The displacement of the small object from the origin in the original coordinate system is:

$\large{\vec{D}_x} = 13 + 6 \vec{{u}_1}_x + 5 \vec{{u}_2}_x = 13 + \frac{60}{\sqrt{181}} - \frac{45}{\sqrt{181}} \approx \boxed{14.115} \\ \large{\vec{D}_y} = 9 + 6 \vec{{u}_1}_y + 5 \vec{{u}_2}_y = 9 + \frac{54}{\sqrt{181}} + \frac{50}{\sqrt{181}} \approx \boxed{16.730}$

You may solve this by using rotation and translation $[4 \times 4 ]$ homogenous matrices.

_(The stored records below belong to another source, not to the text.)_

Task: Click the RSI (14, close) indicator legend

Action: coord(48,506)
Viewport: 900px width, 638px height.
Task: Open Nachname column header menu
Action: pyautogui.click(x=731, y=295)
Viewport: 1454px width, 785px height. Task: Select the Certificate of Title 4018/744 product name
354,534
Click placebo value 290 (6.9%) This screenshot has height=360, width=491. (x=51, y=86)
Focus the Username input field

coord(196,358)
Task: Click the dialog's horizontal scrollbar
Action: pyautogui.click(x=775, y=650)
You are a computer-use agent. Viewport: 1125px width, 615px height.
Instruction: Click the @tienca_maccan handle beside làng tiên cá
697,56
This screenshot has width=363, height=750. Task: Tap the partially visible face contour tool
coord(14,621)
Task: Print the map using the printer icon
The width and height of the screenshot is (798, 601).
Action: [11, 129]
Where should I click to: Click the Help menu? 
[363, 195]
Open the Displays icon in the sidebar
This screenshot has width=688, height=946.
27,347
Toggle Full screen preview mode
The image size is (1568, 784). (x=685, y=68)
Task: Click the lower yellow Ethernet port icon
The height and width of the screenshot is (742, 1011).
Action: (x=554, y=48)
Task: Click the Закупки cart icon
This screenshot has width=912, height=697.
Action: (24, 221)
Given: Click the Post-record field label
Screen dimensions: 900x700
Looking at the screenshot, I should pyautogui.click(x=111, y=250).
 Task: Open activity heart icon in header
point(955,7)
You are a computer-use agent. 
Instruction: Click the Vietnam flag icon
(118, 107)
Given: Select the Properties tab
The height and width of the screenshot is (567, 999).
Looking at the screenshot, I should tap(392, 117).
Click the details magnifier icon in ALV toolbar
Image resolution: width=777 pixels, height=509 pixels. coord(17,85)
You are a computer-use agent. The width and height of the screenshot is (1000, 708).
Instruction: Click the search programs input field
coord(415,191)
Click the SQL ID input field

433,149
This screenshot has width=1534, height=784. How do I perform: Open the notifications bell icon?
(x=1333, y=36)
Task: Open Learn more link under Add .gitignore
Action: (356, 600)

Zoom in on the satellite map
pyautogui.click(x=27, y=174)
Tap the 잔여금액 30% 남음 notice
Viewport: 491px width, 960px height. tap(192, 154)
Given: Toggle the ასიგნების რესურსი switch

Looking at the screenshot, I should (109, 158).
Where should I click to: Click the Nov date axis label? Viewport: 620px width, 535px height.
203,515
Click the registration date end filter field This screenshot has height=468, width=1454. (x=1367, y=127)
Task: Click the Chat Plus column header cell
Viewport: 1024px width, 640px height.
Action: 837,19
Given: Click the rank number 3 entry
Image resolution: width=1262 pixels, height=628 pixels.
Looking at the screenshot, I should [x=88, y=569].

As shown in the above figure, there two Transformations $T_1 \ \text{and} \ \ T_2$ , where

$T_1 =$ translation matrix from point $(0,0)$ to point $(3,0) = \left(\begin{array}{ccc} 1 & 0& 0 & \color{#D61F06} 3\\ 0 &1 &0 & \color{#D61F06} 0 \\ 0 & 0 &1 &0 \\ 0 & 0 &0 &1 \\ \end{array} \right)$

$T_2 =$ translation matrix from point $(3,0)$ to point $(13,9)$ followed by rotation of $\angle \theta = \left(\begin{array}{ccc} \cos(\color{#624F41}\theta) & -\sin(\color{#624F41}\theta) &0 & \color{#D61F06}10 \\ \sin(\color{#624F41}\theta) & \cos(\color{#624F41}\theta) & 0 & \color{#D61F06}9\\ 0 &0 &1 &0 \\ 0 & 0 &0 &1 \\ \end{array} \right)$

$\begin{aligned} \angle \color{#624F41}\theta & = \text{ rontation angle about } \ \ z-axis \ \ \text{by} \ \ \angle \tan^{-1}(\frac{9}{10})\ \text{and} \\ &\sin({\theta }) = \dfrac{9}{\sqrt{181}} \ \ \text{\&} \ \ \cos({\theta }) = \dfrac{10}{\sqrt{181}} \end{aligned}$

Then the total transformation $T = T_1 \ T_2 = \left(\begin{array}{ccc} \dfrac{10}{\sqrt{181}} & -\dfrac{9}{\sqrt{181}} &0 & \color{#D61F06}13 \\ \dfrac{9}{\sqrt{181}} & \dfrac{10}{\sqrt{181}} & 0 & \color{#D61F06}9\\ 0 &0 &1 &0 \\ 0 & 0 &0 &1 \\ \end{array} \right) \\$

Any point expressed in frame $(x_1,y_1)$ can be expressed in frame $(x_0,y_0)$ by using the transformation matrix $T$

Point $C$ in frame $(x_0,y_0) = T$ [ $C$ expressed in frame $(x_1,y_1) ] = T \left(\begin{array}{c} &6 \\ &5\\ &0 \\ &1 \\ \end{array} \right) = \left(\begin{array}{c} &\frac{60}{\sqrt{181}} - \frac{45}{\sqrt{181} } + 13 \\ &\frac{54}{\sqrt{181}} +\frac{50}{\sqrt{181}} + 9 \\ &0 \\ &1 \\ \end{array} \right) = \left(\begin{array}{c} &14.115 \\ & 16.730\\ &0 \\ &1 \\ \end{array} \right)$